Unlike many other precincts, we were soft on our voters who preferred paper.

"Paper or plastic?" we would playfully ask.

The precinct sharing a room with ours razzed people for being old fashioned and not willing to try something new if they chose paper. We still had a few who were actually fearful of the computerized versions.

"I don’t trust that computer device that loses votes," a man around 40-years-old said. "Yeah, they say those are secure but we know all about that. Only paper for me!"

Little did he know, paper and touchscreen voting are essentially the same. Both methods have a paper trail, register votes electronically and results are uploaded from electronic storage devices at the end of the day.

During the course of the day, we were visited by a Cook County Clerk elections monitor. She was in her early 20s and very zealous about her job.

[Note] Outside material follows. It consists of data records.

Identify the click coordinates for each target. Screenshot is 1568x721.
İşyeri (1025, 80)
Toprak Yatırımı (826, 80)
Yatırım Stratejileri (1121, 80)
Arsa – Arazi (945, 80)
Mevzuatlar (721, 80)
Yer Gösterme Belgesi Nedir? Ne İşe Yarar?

"I know you’re all going to hate me, but your ballot boxes should be turned to the wall," she declared in a perky tone.

We had all the touchscreens and paper ballot stands facing inward to the middle of the room.

We all stared at her blankly.

"The room is too small to turn them out," Kuhn replied.

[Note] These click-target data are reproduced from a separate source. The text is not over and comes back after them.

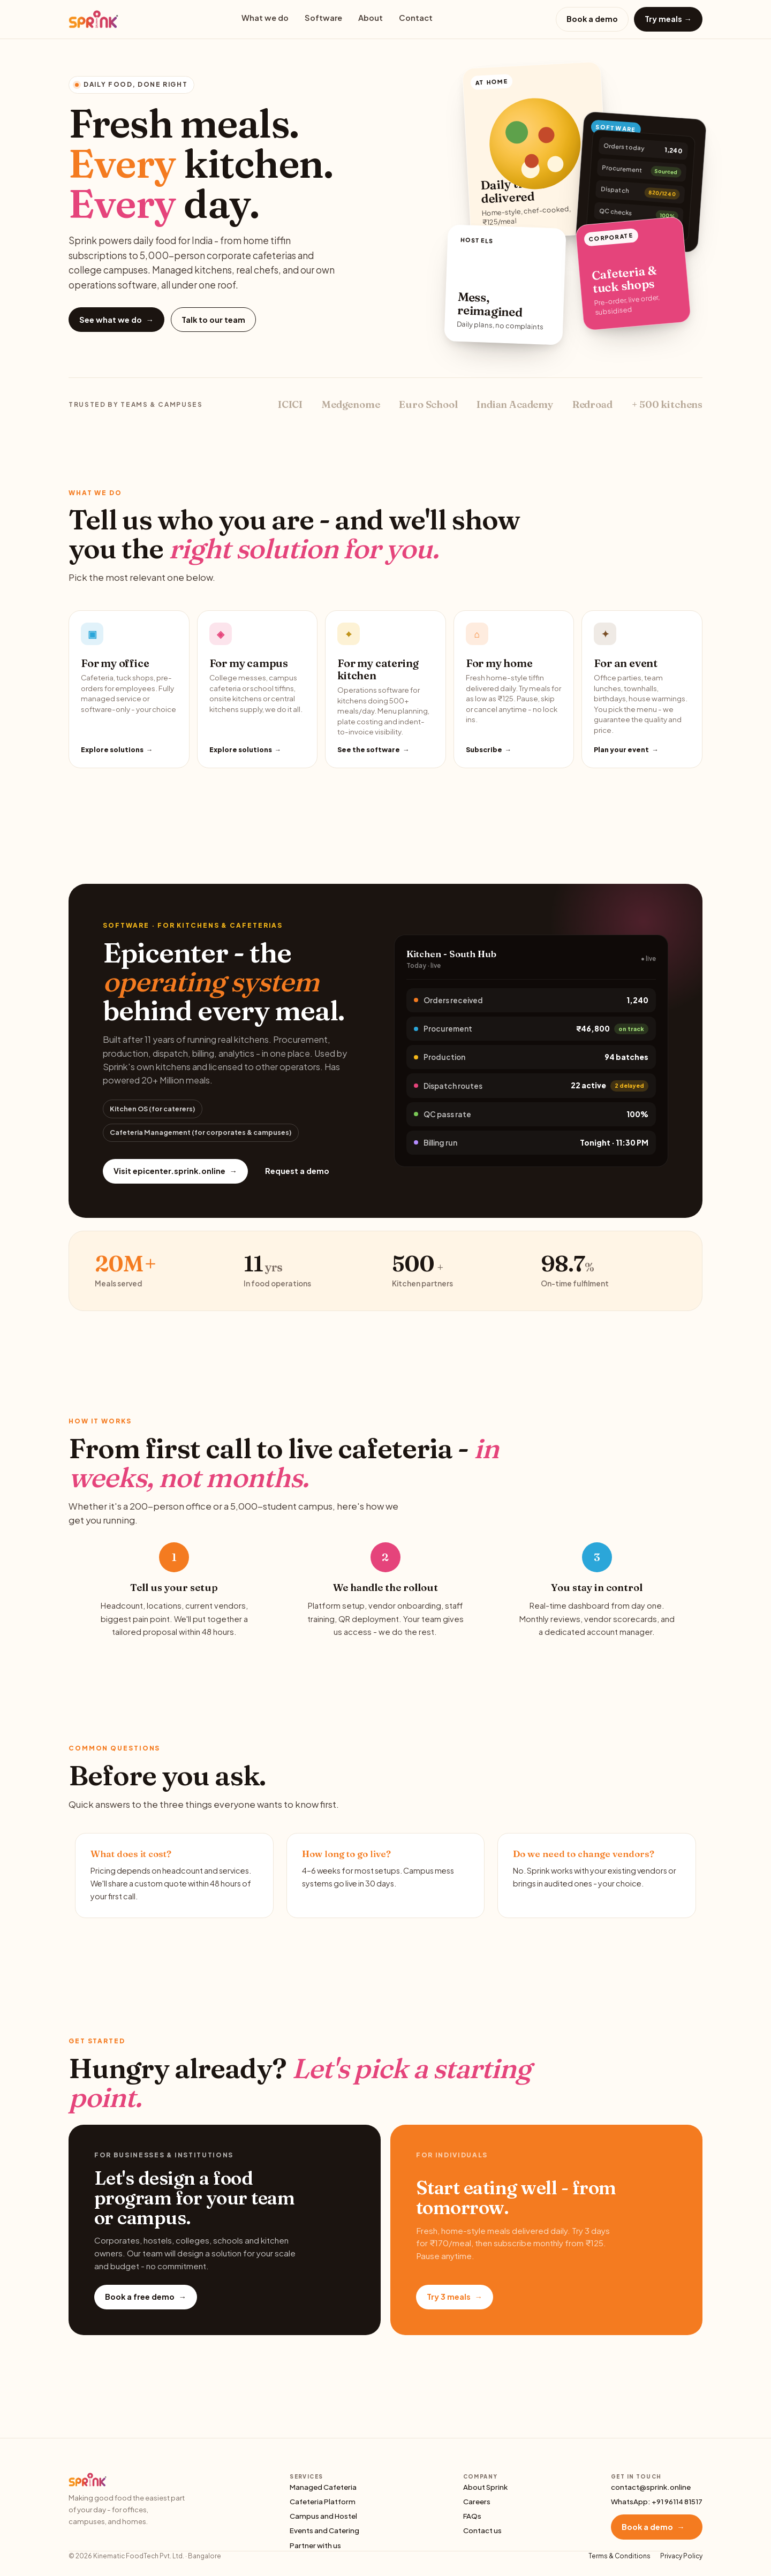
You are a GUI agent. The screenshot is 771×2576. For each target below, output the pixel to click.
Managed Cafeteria (323, 2486)
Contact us (482, 2530)
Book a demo (592, 19)
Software (323, 17)
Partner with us (315, 2545)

"Well, you’re gonna have to turn them anyway. If the media comes in here, we’ll be in big trouble," she said.

We did her bidding. It was a disaster. We were beginning our post-work rush. Trying to move booths around people who were currently voting was distracting and invasive. The legs on the paper ballot booths are not secured so they kept crashing to the floor. Their tin frames bounced, clanged and clashed.

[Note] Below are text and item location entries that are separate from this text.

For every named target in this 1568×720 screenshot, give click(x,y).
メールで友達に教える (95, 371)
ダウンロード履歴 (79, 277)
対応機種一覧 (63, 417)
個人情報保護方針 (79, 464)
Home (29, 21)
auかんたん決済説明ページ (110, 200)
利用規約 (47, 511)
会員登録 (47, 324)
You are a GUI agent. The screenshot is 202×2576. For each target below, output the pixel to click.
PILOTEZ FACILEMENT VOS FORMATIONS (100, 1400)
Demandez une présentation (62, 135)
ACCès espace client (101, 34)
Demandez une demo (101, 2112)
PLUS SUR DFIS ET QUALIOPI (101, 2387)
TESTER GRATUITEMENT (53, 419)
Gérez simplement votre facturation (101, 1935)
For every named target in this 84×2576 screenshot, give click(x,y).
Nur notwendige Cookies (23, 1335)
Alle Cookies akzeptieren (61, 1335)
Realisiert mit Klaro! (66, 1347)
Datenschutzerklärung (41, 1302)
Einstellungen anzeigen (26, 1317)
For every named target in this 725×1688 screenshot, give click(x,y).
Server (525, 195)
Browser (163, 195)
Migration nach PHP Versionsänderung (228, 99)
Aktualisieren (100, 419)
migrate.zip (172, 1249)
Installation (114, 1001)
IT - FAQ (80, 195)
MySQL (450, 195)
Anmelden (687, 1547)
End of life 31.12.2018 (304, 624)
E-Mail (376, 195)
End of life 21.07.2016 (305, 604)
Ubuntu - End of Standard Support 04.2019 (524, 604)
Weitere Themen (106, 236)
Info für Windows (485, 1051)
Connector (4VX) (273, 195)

After everything was reorganized, the voters had to squeeze behind the voting booths with their backs up to the wall and ankle high in electrical wires.

The election judges were indignant. They could not believe that the little college girl was altering their routine, and endangering their friends and neighbors.

"If OSHA [Occupational Safety and Health Administration] saw this then we would really be in trouble. This is not safe," Kuhn and Johnson kept repeating.

It was an interesting moment; a generational clash. One person was trying to complete a fair election by following rules. The others were fulfilling a time-honored tradition they had observed for decades. The polls had seemed like a community event before the monitor arrived. Now, it seemed cold, closed off and secretive.

We closed the polls at 7 p.m. One man arrived 10 minutes too late.

"I’ve never missed an election in my life," he said despairingly. "I can’t believe I didn’t get this. Who does this? Who does the counting? Can’t I just vote on the paper ballot? Are community members counting this?"

I stared at him with a puzzled look on my face. Community members haven’t counted ballots in years. For a man who votes in every election, he didn’t know much about the process. He lingered on hoping to pull at our heart strings and repeating his mantra. I could not make him leave.

"He should not be in here. The polls are closed," someone from the other precinct finally said. "Get him out of here!"

I closed out the touchscreens and optical scanner. Then I took the electronic storage devices uploaded their information into the touchscreen card activator and transmitted it from that device to the Cook County Clerk. We then tried to correctly file records, ballots, receipts, voter documents and other papers in envelopes marked "303," "601," "602," "603," "604," "605" "606," "607" and "608."

Everything had to be signed by all of us. I hadn’t signed my name so often since yearbooks were handed out in high school.

Of 502 people registered in our precinct, 175 voted. According to Donalda Shirmer, the turnout was fantastic for a primary.

The Shirmers and I took everything in a blue duffle bag down to a drop-off point at the Rolling Meadows Courthouse. When we drove up, it was like the blue duffle bag army. There were about 15 precincts waiting in front of us. The second we were done, we looked back to see the room packed with hundreds of people. We couldn’t even get out of the doors without pushing through crowds.

Working at the polls taught me to have more faith in the system.

The Cook County Clerk keeps election judges accountable with documentation, instructions and tamper-proof seals on all equipment. The machines were reliable as well. It was the uniformed, "I’ll go with my gut feeling" voters who made me think twice about the system. It was quite a learning experience.